Monday, August 22, 2016
Intel’s chief executive pledged to support of the former Altera’s base business including use of ARM cores and long product lead times at the first event of the merged x86 and FPGA makers. In a Q&A session he also provided some insights on the company’s acceleration strategy in light of its recent acquisition of startup Nervana.
“More than 50% of value if the [$16 billion Altera] acquisition was actually tied to growing Altera at a faster rate than it was growing,” said Brian Krzanich in the first ISDF event here.
As an example, Krzanich pledged to ship before the end of the year Altera’s flagship, the Stratix 10 FPGAs. It will wear the Intel brand and use both Intel’s 14nm process technology and be the first chip to use its embedded multi-die interconnect packaging technology.
Kraznich promised “no changes in existing or planned products” using ARM cores.

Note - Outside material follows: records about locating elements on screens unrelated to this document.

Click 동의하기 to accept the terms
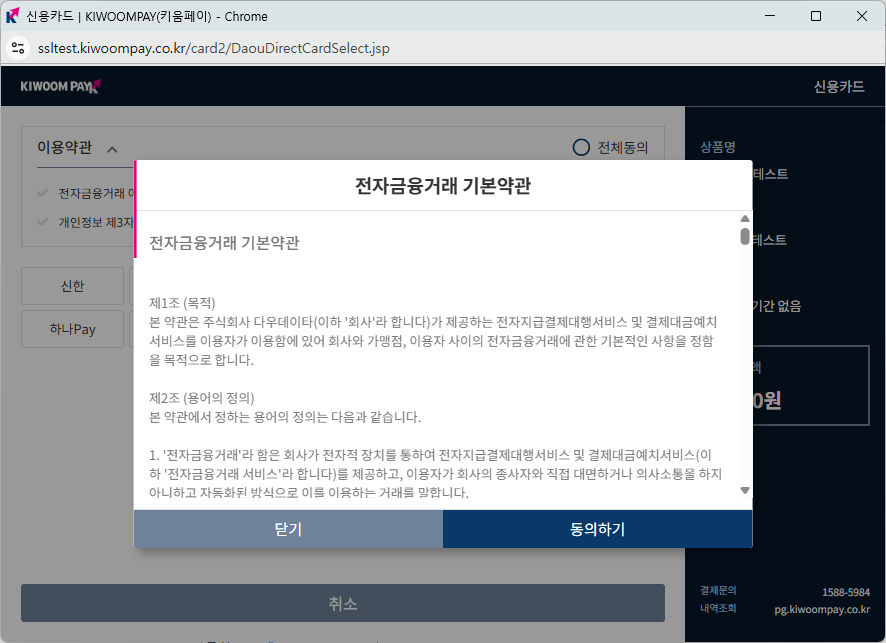The image size is (886, 643). click(x=597, y=529)
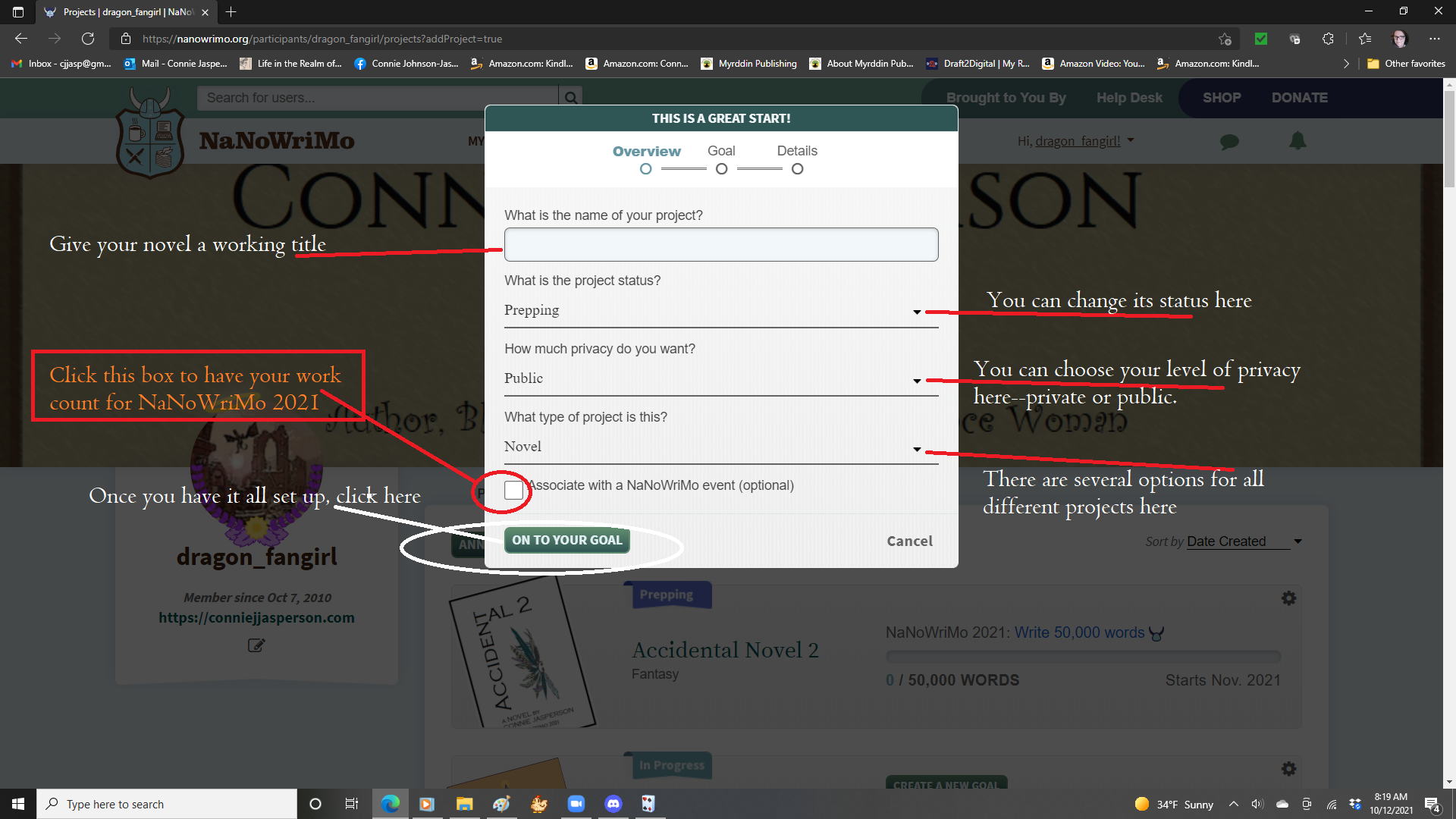Click the search magnifier in users search bar
Image resolution: width=1456 pixels, height=819 pixels.
click(571, 97)
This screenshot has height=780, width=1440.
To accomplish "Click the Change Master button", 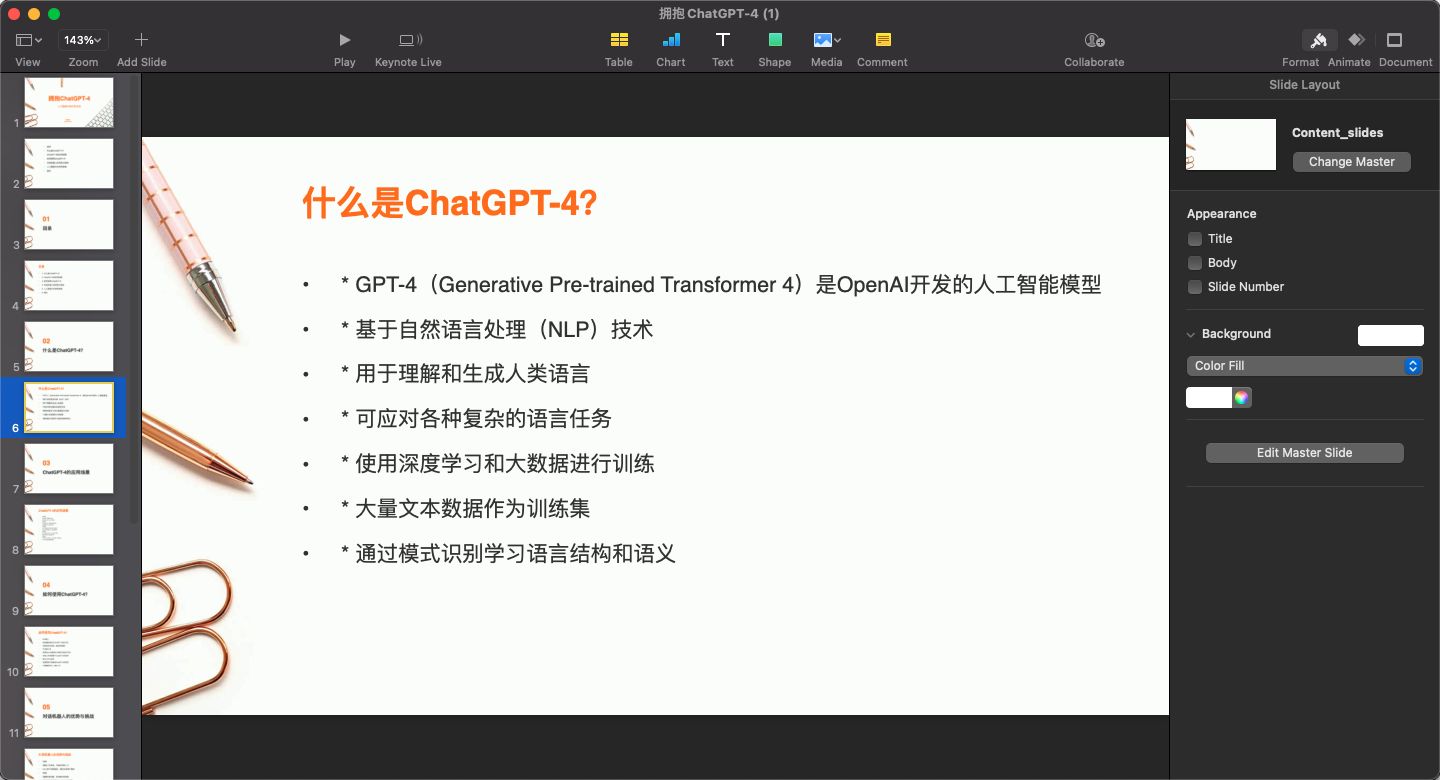I will 1351,161.
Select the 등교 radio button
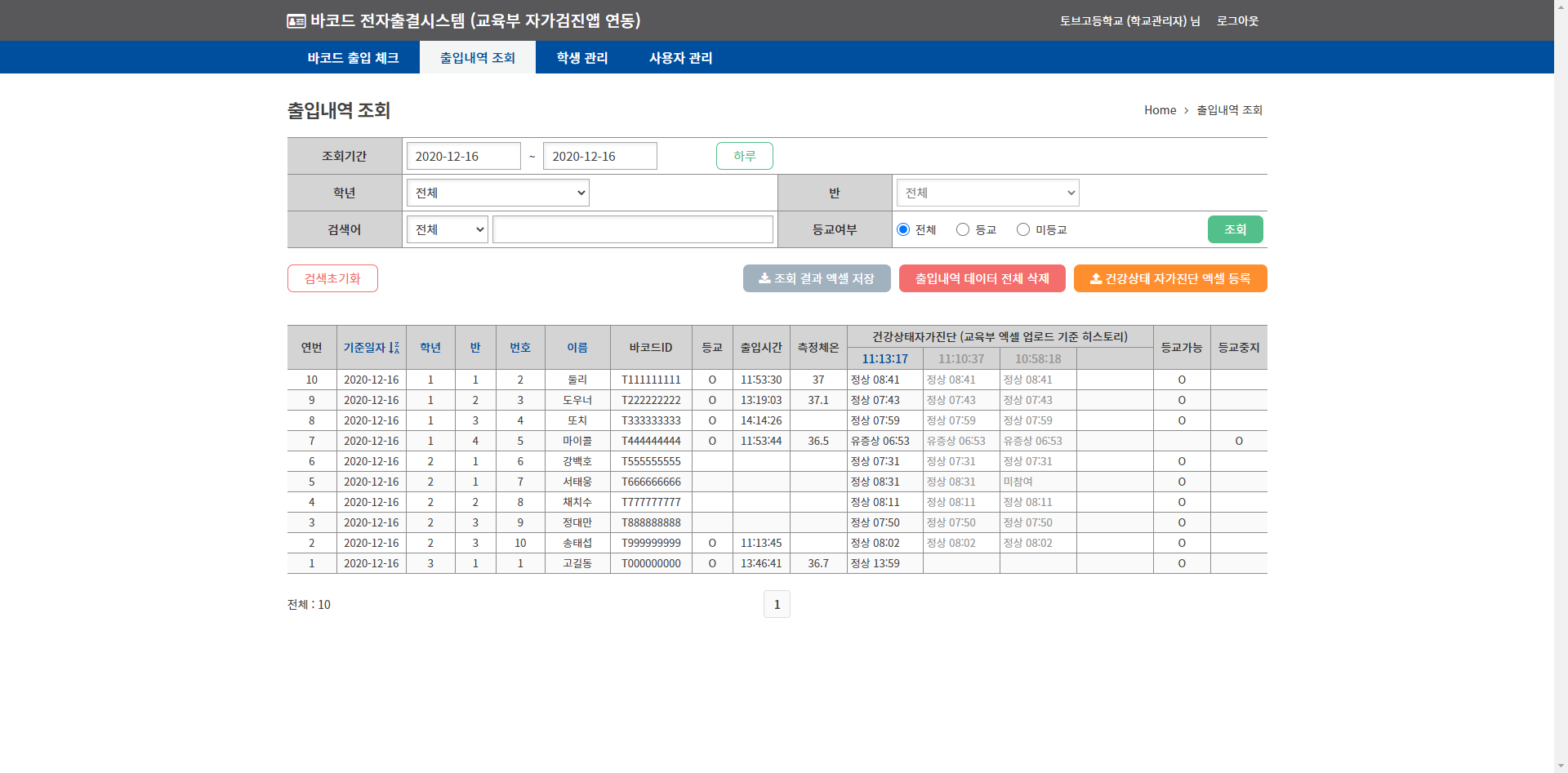Viewport: 1568px width, 773px height. click(963, 229)
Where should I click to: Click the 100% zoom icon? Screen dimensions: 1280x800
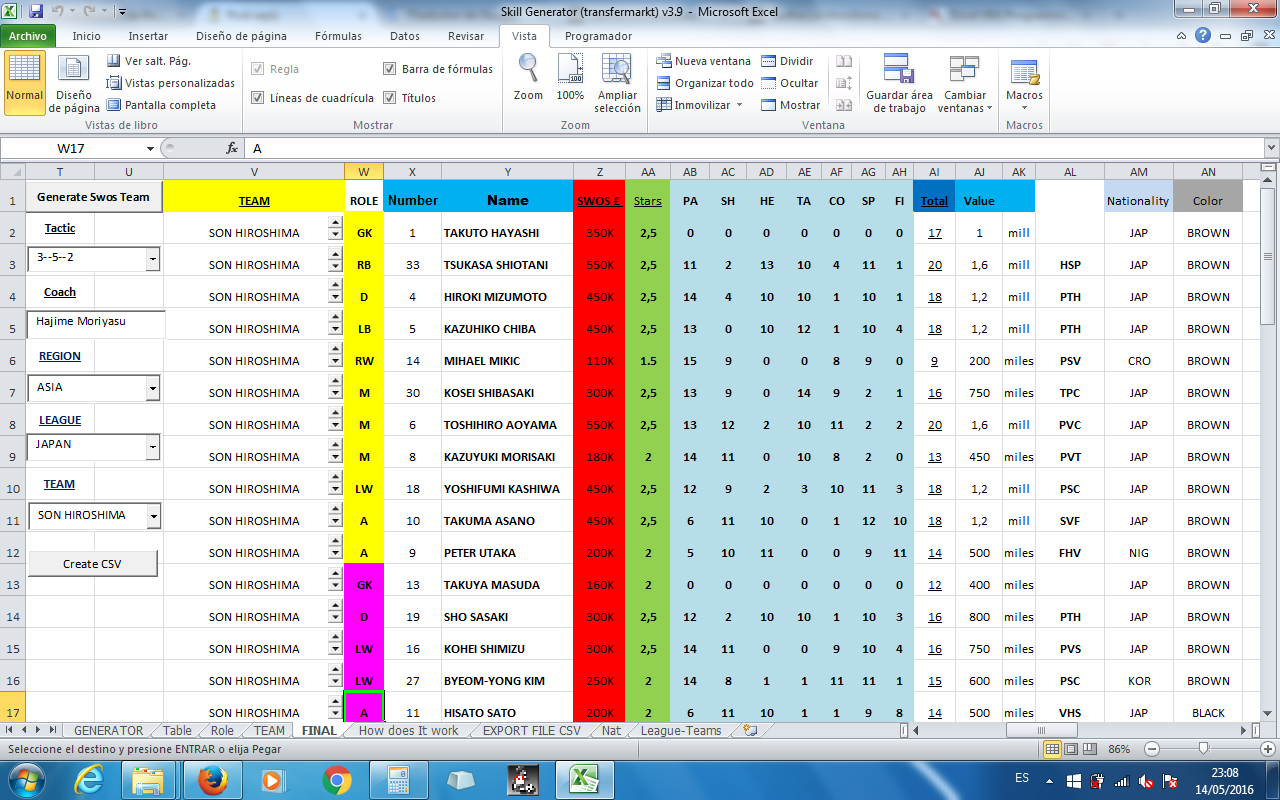click(570, 70)
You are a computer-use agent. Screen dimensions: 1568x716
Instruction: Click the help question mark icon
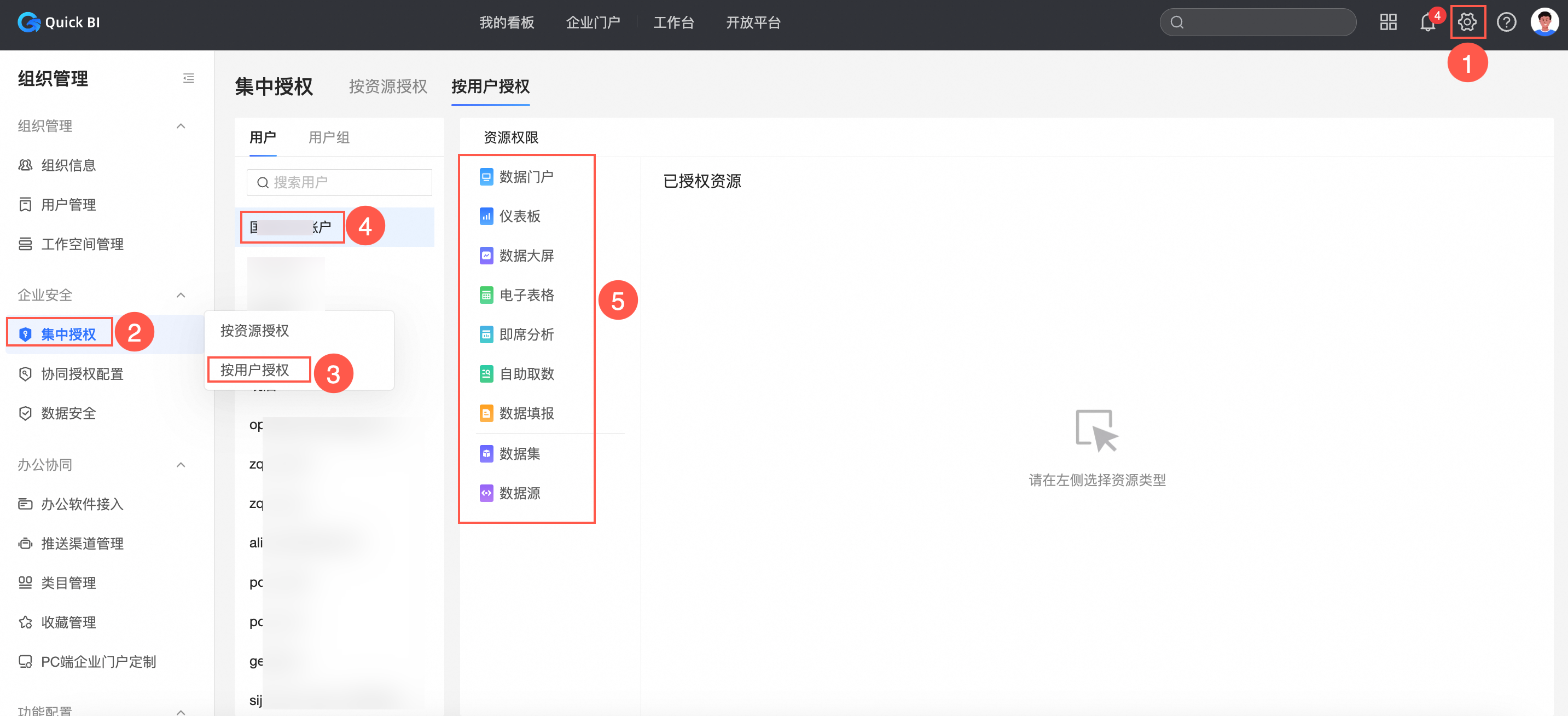[1506, 22]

“There is no plan to yank ARM out [of FPGAs] and stick in [Intel architecture (IA)] and make you all change your programming models,” he told an audience of several hundred FPGA developers. “There are some advanced products that may like an IA core but my guess is the majority of them won’t -- that would be wasted money on our part and trouble for our customers,” he said,
“The default processor [to embed in FPGAs] will be ARM -- I want to make sure we kill any of that question or debate,” Krzainch said. “There will be some level of performance at the high end with Xeon and FPGAs – we’re shipping a co-packaged product today and we will talk about generating many more of these -- and we think there will be a class of performance at the upper end of the data center that will need these capabilities,” he said
In response to a question, Krzanich reaffirmed Intel is working on products that will combine Xeon server processors, FPGAs and 3D XPoint memories on Intel Omnipath fabrics. However he declined to give any details on such chips or when they will ship.
A year ago when the Altera deal was announced, “customers had a wait-and-see attitude and a concern we would be a data-center play,” said Dan McNamara, a former Altera executive who now manages Intel’s FPGA division. Today “customers see the investments, road maps and improvements, and I feel we’ve mitigated a lot of the concern,” he said.